- [Exercise details]: Every line from the one that contains "Viewport: 1568px width, 642px" to the end of the records must be restated word for word. No other line belongs in the answer.

—————

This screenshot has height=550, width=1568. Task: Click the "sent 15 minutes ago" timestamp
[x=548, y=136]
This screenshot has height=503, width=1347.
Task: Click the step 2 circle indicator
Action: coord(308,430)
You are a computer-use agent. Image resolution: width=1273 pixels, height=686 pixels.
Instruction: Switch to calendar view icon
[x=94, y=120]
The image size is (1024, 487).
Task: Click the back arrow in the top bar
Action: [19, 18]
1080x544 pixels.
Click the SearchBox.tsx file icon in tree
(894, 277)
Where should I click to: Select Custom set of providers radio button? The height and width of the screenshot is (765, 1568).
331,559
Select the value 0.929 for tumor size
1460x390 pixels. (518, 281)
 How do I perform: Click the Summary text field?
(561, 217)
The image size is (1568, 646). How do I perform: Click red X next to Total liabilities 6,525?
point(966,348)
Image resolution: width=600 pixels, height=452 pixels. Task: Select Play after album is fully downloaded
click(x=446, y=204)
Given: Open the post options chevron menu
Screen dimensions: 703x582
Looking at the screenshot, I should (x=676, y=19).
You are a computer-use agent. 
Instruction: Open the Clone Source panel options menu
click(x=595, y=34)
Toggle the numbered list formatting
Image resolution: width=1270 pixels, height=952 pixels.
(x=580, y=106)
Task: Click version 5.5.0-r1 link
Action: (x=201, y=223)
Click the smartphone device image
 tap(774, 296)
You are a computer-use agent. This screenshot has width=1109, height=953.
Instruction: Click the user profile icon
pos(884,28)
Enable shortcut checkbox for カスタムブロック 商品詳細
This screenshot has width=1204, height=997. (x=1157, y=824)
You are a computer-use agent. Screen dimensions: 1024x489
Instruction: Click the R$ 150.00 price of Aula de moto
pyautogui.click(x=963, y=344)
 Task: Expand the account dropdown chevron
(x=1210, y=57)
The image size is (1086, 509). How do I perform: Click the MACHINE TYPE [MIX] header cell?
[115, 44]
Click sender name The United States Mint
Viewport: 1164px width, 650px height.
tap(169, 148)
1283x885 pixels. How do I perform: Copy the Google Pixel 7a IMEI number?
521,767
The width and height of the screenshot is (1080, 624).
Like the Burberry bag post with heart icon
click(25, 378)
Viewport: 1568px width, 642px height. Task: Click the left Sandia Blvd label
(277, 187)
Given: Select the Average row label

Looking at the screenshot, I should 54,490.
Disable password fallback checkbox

—————

- [Task response]:
Viewport: 1568px width, 642px height. Task: Click the left Sandia Blvd label
(277, 187)
Given: Select the Average row label

Looking at the screenshot, I should 54,490.
Disable password fallback checkbox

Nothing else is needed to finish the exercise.